Estaban de acuerdo que ella era una pecadora pública; pero la diferencia entró en cómo respondieron a ella.

  • Simón el fariseo pensó que tal pecadora tenía que mantenerse a distancia: que él no debe ser amable con ella, ni hablar con ella, ni entrar en contacto físico con ella. De hecho, vemos que no mostró las atenciones sociales habituales a Jesús, a quien había invitado a cenar en su casa: que no proveyó a un servidor para lavar el polvo de la carretera de los pies, no ungió su cabeza con aceite, no le dio un beso de saludo.
  • Pero Jesús no le respondió así. Porque él había venido “a buscar ya salvar lo que estaba perdido.” Sabía que nuestros pecados son una especie de enfermedad, y que los enfermos tienen necesidad de médico. Y por eso había venido para tender la mano a nosotros con la ayuda que necesitamos. En la Encarnación, el que había sido verdadero Dios desde toda la eternidad, se despojó a sí mismo para ser también verdadero hombre, para convertirse en uno de nosotros y vivir entre nosotros. Y se disponía a sufrir y morir en la cruz por nuestra salvación.

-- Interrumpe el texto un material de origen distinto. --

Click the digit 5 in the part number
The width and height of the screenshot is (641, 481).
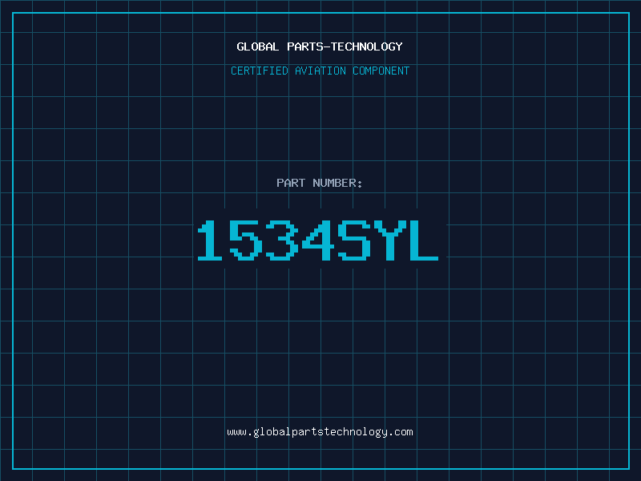[x=245, y=241]
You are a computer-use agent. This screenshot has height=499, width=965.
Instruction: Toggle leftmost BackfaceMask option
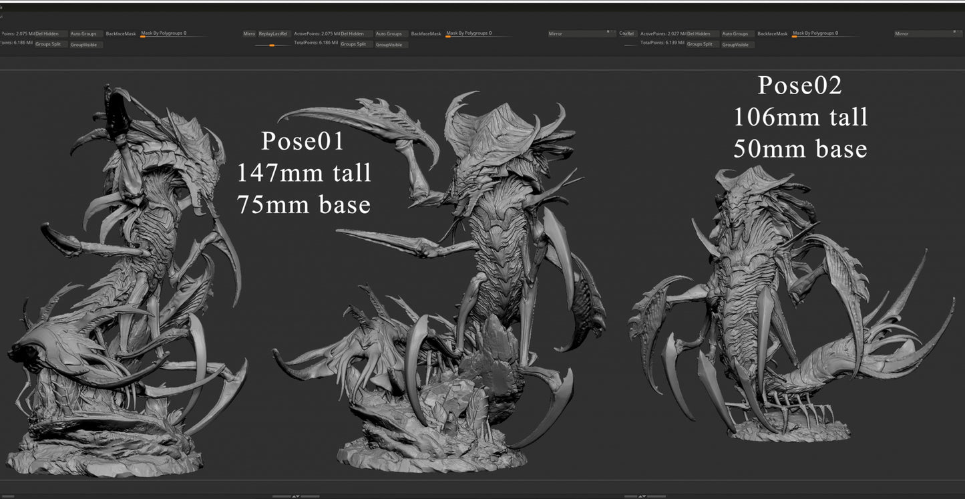(121, 33)
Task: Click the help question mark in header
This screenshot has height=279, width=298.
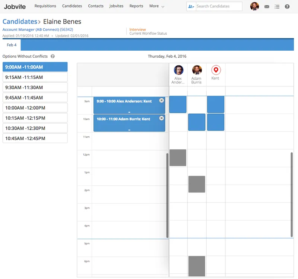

Por eso, claro que no quería mantener a la mujer pecadora a distancia: quería atraerla muy cerca; para fundir el miedo y el pecado con su amor; para darle su perdón; para encender el amor en su interior; para transformarla hasta que fuera sana y santa.

Esto es lo que hace para cada uno de nosotros, sobre todo en la confesión sacramental. En el mundo nos encontramos con la acusación, el juicio, la condena, y ninguna esperanza de que pudiéramos ser perdonados ni que cambiáramos. Pero eso no es lo que encontramos en Jesucristo, ni en la Iglesia que es su cuerpo místico, ni en el sacramento de la confesión que él instituyó. Allí encontramos la esperanza, la misericordia, el perdón, la compasión, la oportunidad de empezar de nuevo, y la gracia que nos ayude a hacerlo. En este sacramento nos sana; en este sacramento nos ama; en este sacramento nos libera.

Y si esto es lo que recibimos de nuestro Señor—el amor, la misericordia, la gracia—entonces él también nos instruye a acercarnos a los demás de la misma manera. No para rechazarlos como Simón el fariseo, de crueldad y condenación. Sino para mostrarles amor; para mostrarles misericordia; para darles la bienvenida y llevarlos a nuestro precioso Señor. Para que puedan encontrar el amor que han buscado durante toda su vida; para que puedan encontrar al Salvador que los hará libres.